FIG. 2 is an electric block diagram showing a control device of the molded product unloading machine.

FIG. 3 is a part of a flowchart showing setting of an output timing of an ejector start signal.

FIG. 4 is a part of a flowchart showing setting of an output timing of an ejector start signal.

FIG. 5 is a timing chart of each signal.

[Explanation of symbols]

1-molding machine, 13-movable mold, 17-fixed mold, 27-
Molded product take-out machine, 39-chuck unit, output timing data of T-ejector start signal, (-) t1-delay time data, (+) t1-lead time data

 ──────────────────────────────────────────────────続 き Continued on the front page F term (reference) 4F202 AP06 AR07 AR11 CA11 CB01 CM02 CM12 4F206 AP067 AR077 AR11 JA07 JL02 JM06 JN41 JP11 JP18

Claims (6)

[Claims] An ejector start signal is output to a molding machine when the chuck section starts moving based on a mold opening completion signal from the molding machine and is controlled to move to a holding position between the opened molds.

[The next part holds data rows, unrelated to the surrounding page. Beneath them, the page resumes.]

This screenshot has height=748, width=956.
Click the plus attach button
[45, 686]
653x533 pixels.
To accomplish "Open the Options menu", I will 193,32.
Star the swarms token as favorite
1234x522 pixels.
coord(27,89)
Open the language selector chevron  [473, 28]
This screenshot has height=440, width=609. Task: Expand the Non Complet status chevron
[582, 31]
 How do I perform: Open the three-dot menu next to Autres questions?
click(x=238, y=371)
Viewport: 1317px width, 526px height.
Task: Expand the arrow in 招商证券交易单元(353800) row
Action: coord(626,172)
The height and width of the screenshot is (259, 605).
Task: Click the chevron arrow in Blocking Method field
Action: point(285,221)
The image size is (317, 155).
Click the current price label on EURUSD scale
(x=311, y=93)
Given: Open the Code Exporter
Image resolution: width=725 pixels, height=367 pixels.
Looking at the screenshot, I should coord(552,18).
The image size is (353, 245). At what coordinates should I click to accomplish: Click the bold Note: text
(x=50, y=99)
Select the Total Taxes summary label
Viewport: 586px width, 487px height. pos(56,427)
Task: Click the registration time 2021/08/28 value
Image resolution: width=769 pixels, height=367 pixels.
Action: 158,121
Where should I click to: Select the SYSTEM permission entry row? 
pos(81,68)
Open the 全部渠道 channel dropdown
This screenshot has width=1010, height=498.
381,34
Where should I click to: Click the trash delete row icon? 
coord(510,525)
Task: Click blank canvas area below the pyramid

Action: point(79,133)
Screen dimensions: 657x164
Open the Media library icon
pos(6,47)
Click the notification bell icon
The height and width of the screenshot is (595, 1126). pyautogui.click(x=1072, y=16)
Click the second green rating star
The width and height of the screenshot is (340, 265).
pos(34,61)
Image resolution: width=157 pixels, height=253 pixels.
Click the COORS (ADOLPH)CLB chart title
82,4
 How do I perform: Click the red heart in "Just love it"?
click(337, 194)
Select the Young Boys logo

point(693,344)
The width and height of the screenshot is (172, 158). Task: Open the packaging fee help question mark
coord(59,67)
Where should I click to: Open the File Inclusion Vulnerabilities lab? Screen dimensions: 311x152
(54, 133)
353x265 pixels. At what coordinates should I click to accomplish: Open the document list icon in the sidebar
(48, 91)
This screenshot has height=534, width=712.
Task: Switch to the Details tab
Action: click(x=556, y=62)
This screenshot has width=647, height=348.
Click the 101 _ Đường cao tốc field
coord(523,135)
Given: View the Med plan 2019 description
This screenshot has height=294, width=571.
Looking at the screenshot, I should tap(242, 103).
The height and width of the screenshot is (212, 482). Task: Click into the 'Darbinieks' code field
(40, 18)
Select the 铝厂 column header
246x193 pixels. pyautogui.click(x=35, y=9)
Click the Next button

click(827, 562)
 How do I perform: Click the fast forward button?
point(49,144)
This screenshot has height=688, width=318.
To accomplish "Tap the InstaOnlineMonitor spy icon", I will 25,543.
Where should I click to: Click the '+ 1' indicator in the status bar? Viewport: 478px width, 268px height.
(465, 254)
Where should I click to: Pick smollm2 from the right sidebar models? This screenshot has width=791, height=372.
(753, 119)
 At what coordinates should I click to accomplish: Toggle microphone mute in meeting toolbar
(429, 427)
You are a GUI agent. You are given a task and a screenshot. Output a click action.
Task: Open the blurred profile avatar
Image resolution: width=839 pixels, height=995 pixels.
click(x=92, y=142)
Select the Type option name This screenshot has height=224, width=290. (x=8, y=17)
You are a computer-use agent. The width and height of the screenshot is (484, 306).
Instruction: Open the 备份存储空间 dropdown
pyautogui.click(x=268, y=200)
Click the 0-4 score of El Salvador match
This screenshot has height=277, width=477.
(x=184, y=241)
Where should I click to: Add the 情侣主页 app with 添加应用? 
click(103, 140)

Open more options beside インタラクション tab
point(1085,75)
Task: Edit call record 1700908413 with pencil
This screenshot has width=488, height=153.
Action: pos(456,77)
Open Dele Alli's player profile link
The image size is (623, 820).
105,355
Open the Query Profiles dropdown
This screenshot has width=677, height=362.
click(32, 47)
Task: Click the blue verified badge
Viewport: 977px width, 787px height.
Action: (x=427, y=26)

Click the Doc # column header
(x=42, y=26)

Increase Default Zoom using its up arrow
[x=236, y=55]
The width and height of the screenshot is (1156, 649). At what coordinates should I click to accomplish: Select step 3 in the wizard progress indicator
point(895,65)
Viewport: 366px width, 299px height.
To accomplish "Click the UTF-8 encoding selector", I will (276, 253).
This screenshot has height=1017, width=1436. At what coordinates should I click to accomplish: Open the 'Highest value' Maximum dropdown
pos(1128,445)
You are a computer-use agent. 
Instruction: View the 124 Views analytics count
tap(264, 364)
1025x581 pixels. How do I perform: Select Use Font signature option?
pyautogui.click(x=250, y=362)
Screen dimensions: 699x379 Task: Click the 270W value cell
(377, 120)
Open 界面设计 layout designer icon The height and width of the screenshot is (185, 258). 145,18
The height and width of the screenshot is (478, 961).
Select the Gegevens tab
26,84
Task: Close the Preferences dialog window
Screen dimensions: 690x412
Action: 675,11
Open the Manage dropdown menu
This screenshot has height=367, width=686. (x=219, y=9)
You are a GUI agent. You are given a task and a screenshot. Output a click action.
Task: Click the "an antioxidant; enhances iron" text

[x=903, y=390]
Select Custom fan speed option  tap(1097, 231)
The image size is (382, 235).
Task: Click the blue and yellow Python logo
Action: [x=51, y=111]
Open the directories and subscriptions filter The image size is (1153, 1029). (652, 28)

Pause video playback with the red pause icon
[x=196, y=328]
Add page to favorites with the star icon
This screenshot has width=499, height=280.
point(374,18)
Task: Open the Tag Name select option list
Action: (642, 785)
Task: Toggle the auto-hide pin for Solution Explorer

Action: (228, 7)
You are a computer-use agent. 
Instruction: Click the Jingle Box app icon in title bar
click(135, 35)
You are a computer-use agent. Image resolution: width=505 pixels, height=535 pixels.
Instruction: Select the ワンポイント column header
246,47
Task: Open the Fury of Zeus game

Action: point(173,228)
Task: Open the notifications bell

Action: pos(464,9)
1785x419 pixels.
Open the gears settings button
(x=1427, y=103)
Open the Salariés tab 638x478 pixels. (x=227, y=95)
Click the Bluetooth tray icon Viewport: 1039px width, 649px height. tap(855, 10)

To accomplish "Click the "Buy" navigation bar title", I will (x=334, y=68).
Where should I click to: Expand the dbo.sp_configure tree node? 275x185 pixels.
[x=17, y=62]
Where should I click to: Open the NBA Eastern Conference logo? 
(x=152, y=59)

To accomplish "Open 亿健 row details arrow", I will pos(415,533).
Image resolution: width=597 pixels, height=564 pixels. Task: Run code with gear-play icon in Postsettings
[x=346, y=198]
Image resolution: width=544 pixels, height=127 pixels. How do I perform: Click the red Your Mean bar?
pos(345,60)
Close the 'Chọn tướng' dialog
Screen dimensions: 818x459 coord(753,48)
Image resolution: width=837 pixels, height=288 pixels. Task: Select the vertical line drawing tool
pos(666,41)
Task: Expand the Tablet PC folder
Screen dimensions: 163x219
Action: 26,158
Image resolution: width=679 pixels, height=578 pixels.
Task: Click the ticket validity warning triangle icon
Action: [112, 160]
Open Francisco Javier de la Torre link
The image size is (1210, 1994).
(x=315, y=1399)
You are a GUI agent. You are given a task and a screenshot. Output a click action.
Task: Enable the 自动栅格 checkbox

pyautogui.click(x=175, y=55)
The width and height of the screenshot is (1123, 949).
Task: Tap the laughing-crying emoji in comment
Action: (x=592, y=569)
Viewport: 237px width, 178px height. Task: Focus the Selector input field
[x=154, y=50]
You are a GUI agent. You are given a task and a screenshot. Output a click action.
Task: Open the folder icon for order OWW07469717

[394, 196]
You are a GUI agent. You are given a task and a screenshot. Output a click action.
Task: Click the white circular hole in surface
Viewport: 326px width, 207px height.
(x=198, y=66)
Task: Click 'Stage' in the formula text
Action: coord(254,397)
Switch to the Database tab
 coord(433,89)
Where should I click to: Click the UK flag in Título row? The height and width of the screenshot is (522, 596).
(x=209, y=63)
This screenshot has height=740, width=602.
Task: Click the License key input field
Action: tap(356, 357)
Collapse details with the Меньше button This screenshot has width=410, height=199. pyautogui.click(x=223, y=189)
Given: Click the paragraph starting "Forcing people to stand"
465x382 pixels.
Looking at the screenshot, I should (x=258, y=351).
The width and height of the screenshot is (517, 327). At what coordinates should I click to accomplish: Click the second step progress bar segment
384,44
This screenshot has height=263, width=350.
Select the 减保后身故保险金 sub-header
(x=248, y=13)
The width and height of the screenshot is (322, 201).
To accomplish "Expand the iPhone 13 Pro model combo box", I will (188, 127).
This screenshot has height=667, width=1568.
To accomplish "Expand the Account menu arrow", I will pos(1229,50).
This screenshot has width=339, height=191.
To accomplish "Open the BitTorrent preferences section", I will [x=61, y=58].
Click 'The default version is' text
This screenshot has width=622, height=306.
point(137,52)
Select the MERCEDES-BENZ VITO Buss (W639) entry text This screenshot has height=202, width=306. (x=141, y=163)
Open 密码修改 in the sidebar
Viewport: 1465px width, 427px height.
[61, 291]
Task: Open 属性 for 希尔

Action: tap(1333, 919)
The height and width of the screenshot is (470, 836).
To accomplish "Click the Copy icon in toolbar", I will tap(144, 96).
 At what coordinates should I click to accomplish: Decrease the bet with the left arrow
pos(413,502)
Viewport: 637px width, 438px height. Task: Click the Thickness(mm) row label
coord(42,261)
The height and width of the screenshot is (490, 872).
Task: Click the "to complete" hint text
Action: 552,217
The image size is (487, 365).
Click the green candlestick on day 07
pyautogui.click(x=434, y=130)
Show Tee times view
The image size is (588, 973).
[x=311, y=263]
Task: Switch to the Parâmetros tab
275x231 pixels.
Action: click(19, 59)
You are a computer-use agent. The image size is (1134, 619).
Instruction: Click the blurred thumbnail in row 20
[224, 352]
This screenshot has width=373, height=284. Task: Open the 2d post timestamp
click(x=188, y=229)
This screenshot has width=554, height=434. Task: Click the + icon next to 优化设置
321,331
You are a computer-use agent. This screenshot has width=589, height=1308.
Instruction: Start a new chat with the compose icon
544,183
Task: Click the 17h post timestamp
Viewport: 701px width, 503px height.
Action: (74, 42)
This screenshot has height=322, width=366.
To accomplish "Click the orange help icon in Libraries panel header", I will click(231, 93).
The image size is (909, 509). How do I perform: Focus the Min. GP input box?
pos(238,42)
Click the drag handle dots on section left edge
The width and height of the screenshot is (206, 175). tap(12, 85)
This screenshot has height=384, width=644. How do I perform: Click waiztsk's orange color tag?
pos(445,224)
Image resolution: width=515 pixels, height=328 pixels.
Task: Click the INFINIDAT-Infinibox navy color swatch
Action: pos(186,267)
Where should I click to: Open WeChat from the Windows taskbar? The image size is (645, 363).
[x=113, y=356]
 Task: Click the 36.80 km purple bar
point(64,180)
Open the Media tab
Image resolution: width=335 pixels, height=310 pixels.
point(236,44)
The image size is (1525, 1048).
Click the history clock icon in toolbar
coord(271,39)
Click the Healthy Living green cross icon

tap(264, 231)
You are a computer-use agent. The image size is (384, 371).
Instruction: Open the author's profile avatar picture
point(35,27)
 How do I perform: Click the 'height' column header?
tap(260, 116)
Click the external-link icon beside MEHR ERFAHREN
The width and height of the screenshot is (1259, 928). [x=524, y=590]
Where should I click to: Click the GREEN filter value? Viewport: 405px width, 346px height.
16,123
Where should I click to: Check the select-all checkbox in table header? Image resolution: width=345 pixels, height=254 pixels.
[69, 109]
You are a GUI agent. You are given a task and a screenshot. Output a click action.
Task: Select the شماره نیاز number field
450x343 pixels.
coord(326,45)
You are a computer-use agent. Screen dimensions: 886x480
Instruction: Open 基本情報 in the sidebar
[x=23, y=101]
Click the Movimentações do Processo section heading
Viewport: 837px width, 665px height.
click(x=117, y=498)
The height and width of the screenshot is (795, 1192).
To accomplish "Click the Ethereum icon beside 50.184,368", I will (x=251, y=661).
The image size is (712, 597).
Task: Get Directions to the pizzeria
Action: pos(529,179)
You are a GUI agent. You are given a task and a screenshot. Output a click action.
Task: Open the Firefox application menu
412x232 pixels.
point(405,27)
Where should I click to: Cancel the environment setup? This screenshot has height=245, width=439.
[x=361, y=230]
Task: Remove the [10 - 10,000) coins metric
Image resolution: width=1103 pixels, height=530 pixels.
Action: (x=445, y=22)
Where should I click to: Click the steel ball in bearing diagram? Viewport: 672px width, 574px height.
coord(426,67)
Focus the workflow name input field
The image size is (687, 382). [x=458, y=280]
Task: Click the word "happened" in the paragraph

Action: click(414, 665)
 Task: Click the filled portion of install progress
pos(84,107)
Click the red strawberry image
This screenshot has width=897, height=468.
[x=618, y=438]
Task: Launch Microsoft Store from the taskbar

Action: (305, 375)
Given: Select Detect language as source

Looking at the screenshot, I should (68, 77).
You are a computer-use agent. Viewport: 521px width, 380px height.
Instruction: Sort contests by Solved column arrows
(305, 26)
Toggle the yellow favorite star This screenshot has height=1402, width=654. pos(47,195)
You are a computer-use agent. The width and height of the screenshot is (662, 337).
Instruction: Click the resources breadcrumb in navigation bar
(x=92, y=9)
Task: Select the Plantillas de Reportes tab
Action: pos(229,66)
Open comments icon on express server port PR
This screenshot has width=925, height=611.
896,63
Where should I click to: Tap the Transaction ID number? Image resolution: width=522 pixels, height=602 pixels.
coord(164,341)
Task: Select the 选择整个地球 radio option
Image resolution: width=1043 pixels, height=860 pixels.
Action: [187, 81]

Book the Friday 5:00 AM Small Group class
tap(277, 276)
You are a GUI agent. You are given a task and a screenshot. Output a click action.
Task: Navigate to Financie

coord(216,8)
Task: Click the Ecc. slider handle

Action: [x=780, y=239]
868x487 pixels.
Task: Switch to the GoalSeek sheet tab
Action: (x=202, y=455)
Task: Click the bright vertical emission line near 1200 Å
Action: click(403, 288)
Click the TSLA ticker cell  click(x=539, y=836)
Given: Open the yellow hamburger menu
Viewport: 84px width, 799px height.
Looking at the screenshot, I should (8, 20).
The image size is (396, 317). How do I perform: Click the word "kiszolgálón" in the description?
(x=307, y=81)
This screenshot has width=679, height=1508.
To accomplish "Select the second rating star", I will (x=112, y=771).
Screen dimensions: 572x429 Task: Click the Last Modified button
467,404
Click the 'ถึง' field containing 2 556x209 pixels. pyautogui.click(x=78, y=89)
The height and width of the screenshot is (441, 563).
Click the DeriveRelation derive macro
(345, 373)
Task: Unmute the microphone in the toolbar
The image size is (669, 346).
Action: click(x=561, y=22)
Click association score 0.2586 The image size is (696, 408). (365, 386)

Is operated to eject the molded product held in the mold, release the molded product, and remove the molded product.
An ejection control method in which the output timing of an ejector start signal is set such that the timing at which the chuck unit reaches the holding position coincides with the input timing of an ejector completion signal input from the molding machine when the ejection of the molded article by the ejector mechanism is completed. 2. An apparatus according to claim 1, wherein when the ejector completion signal is input before the chuck section reaches the holding position, a delay time from the input of the ejector completion signal to the arrival of the chuck section at the holding position is determined. A takeout control method for a molded product takeout machine that measures and controls the output timing of an ejector start signal at the time of the next takeout operation so as to be output later by the delay time. 3. When the ejector completion signal is inputted after the chuck section reaches the holding position, the advance time from the timing when the chuck section reaches the holding position to the input of the ejector completion signal is set. A takeout control method for a molded product takeout machine that measures and outputs the output timing of an ejector start signal at the time of the next takeout operation so as to be output earlier by the advance time. 4. A method according to claim 2, wherein the output timing of the ejector start signal is set based on a delay time or an advance time measured during the pre-extracting operation. 5. The method according to claim 2, wherein the output timing of the ejector start signal is set based on an average value of a plurality of delay times or advance times measured during the pre-extracting operation. 6. The method according to claim 5, wherein the output timing of the ejector start signal is set based on an average value of a plurality of delay times or advance times measured during the pre-fetch operation. A method for controlling the removal of a molded product removal machine, wherein the average value is obtained by subtracting the maximum value and the minimum value from the delay time or advance time.